“50 I tell you this, brothers: flesh and blood cannot inherit the kingdom of God, nor does the perishable inherit the imperishable. 51 Behold! I tell you a mystery. We shall not all sleep, but we shall all be changed, 52 in a moment, in the twinkling of an eye, at the last trumpet. For the trumpet will sound, and the dead will be raised imperishable, and we shall be changed. 53 For this perishable body must put on the imperishable, and this mortal body must put on immortality. 54 When the perishable puts on the imperishable, and the mortal puts on immortality, then shall come to pass the saying that is written: “Death is swallowed up in victory.” 55 “O death, where is your victory? O death, where is your sting?” 56 The sting of death is sin, and the power of sin is the law. 57 But thanks be to God, who gives us the victory through our Lord Jesus Christ. 58 Therefore, my beloved brothers, be steadfast, immovable, always abounding in the work of the Lord, knowing that in the Lord your labor is not in vain.” (1 Cor 15:50-58 ESV)
Christianity is made by its adherents, who learned the way of truth and life on a mother’s or father’s knee and then fill in the gaps to make it real via testimony. Even as all the world changes on all sides, the rush of wind, the gurgling of water, the Christian marvels a bit and holds down the fort, the center, the sense of Being. Because everything now looks different; today I must reinvent anew, who I am, my sources of composure, of certainty, of confidence. My expectations and tomorrow-hopes.
The Christian therefore is bound to a perennial cruciform Mandate, Discipline, the “Wham” of a life carefree in regards to ambition and accomplishment, and die-hard around becoming the meek, the chastened, the groggy-eyed Plain Dealer: doctor has hit hard, spirit has raised up mightily. We deal plainly because of a father’s love, a mother’s love, a sister’s- or brother’s-in-faith love.
That is, to soldier under the banner Christ is to understand high and low, heaven and hell, that the climate it is a-warming, and the former things pass away: not all will die, but all will be changed, in a blink, in the twinkling of the eye. And to whom do we look for our rock-solid confidence? When pulpit and friend, family and teacher, have failed us, or met us with the stark confused gaze of “They’ve been here…”? Our confidence is just that: confidence, forged in the steely furnace, ours to reiterate, having mouthed the Creed, that we shall lean on crutches only for a time, but no more, and shall have a Peace and Composure that originates in the Self, to vouch for us and carry the day.

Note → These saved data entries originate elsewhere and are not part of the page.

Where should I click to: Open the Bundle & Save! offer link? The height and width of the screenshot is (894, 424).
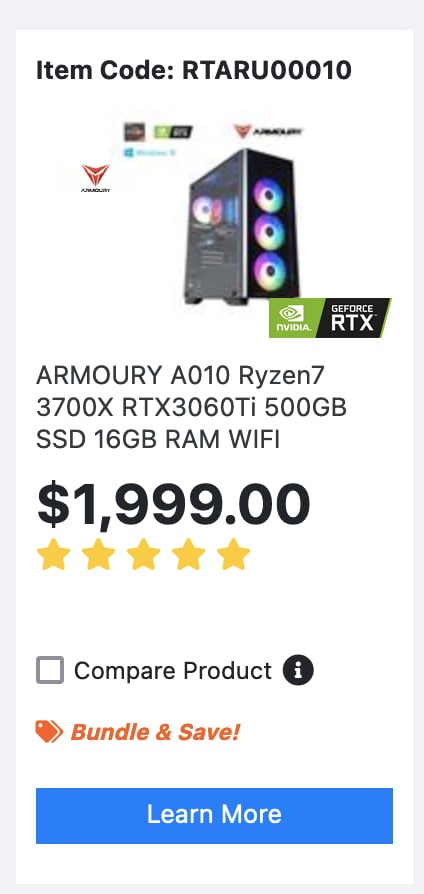click(155, 732)
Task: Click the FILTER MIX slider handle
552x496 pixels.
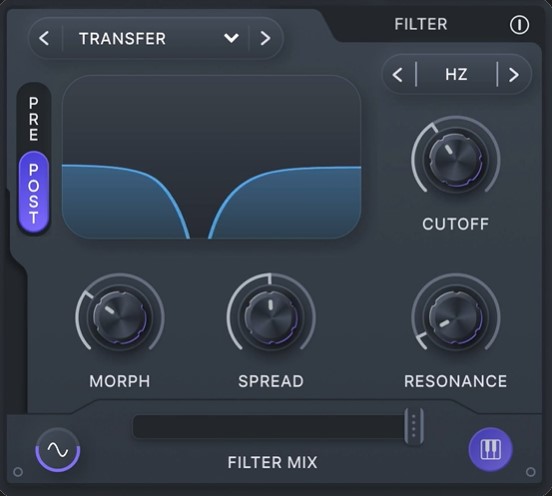Action: pos(414,427)
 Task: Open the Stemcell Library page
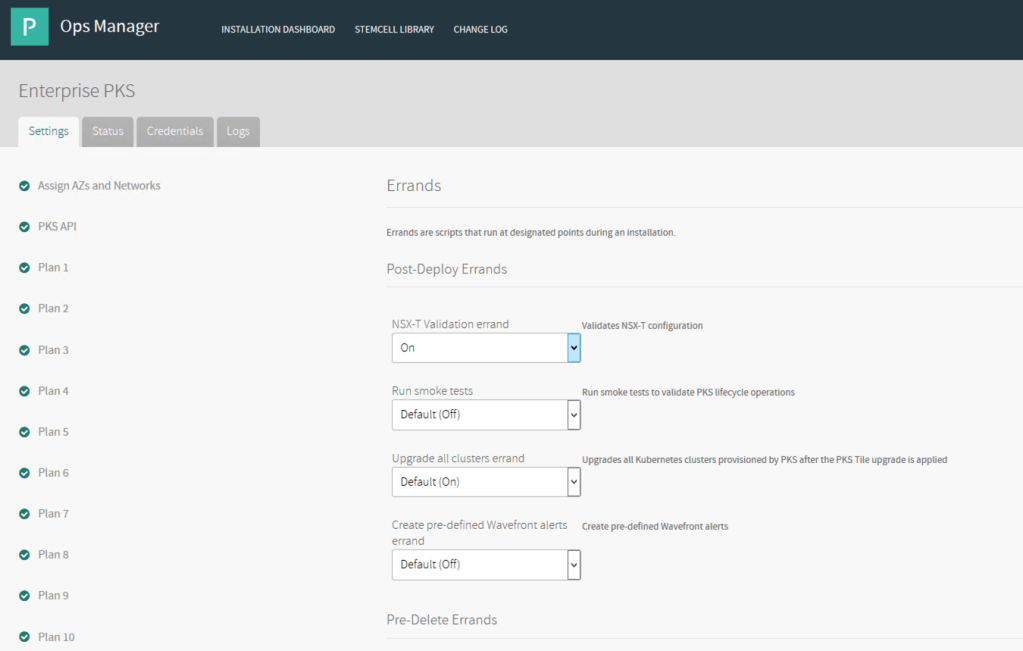pos(394,30)
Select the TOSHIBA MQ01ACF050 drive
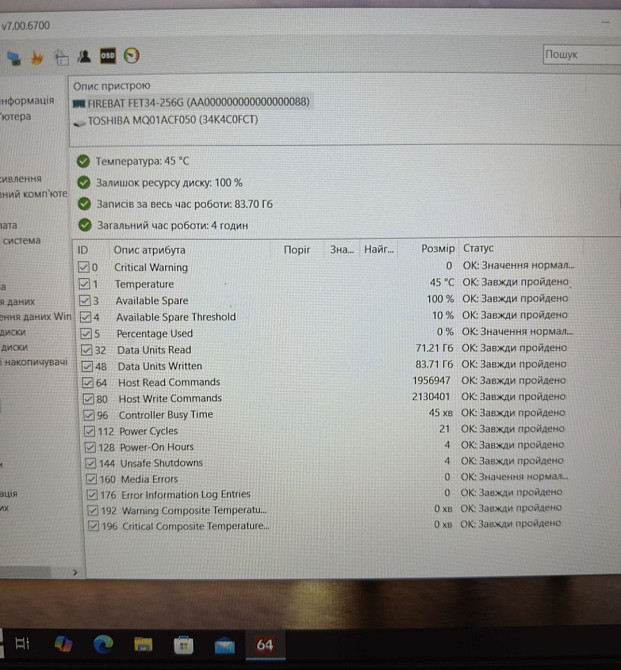 tap(165, 121)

To originate in the self means to originate in the Other: we know ourself via His Incarnation, His becoming human just like us, so that we can pray solemn vespers of sane and cool thoughts, waiting for the Spirit who originates in said ice-cool waters, to compose us and form us, to reward us because if He faced death squarely, we, too, parry long into the night, tarry long into the season: ours is the Hope and ours is the constantly-reshaping die-hard reaction to a world gone mad and center lost and nothing holding together except what God has earned on our behalf, on His Cross.

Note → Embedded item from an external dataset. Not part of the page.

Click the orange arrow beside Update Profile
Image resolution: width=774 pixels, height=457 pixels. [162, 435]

We are confident and composed because we found Mission Central, the Gamesmanship, the brilliant Buoyancy, of a religion once-upon-a-time taught us and now our Mandate to Make It True. We are truth and discovery for having this confidence in us, that Christ has died for sin, the righteous for the unrighteous, that we might stare down that old enemy Death. When we have gone crazy and half-mad, the calm warm thoughts of His walk, of His mandate to teach and heal, of His reliance on a Father Above: these ready us like a tuning fork, to be salt and light, patience and proactivity, in the Name of Resurrection Strength.